A detailed description of the final hadronic state, including e.g.\
flavour, the baryon to meson ratio, spin and polarization as well as
correlations, depends strongly on the
non-perturbative properties of QCD. 
To gain insight in the soft phase of the reaction it is essential to isolate the hadronization process
from the perturbative cascade. 

With the very high statistics available from the LEP1 experiments, it is possible to impose event cuts which exclude a significant amount of perturbative activity, and still have remaining events numerous enough for detailed studies of hadronization.
This is investigated in some detail in~\cite{2jet}, and this talk is a summary of that reference.

The most studied hadronization models are based on string dynamics~\cite{lundstring} or
cluster fragmentation~\cite{herwig}. 
In events with unusually low gluon radiation, the cluster approach must be modified, as some clusters can get very large masses. 
Consequently, if we select events with low gluon activity we
cut away those events for which the cluster model is meant to work best. For this
reason I will focus on different versions of string hadronization.

**DATASET RECORDS**:
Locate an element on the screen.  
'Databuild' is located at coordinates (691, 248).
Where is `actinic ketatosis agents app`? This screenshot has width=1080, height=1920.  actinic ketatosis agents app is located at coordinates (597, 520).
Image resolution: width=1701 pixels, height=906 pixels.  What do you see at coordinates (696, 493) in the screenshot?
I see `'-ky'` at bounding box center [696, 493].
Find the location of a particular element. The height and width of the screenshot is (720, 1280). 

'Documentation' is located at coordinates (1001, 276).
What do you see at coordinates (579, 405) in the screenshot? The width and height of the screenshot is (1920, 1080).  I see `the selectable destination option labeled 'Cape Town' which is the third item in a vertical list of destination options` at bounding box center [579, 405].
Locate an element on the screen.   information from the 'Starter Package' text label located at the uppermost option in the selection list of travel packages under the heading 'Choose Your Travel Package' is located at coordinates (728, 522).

**AIM**:
Answer these questions using the hadronization text above, numbering each answer to match its question.
1. Which experiments supply the very high statistics that allow event cuts?
2. On what two approaches are the most studied hadronization models based?
3. In events with unusually low gluon radiation, what can happen to some clusters?

**RESPONSE TO THE EXERCISE**:
1. The LEP1 experiments.
2. String dynamics and cluster fragmentation.
3. They can get very large masses.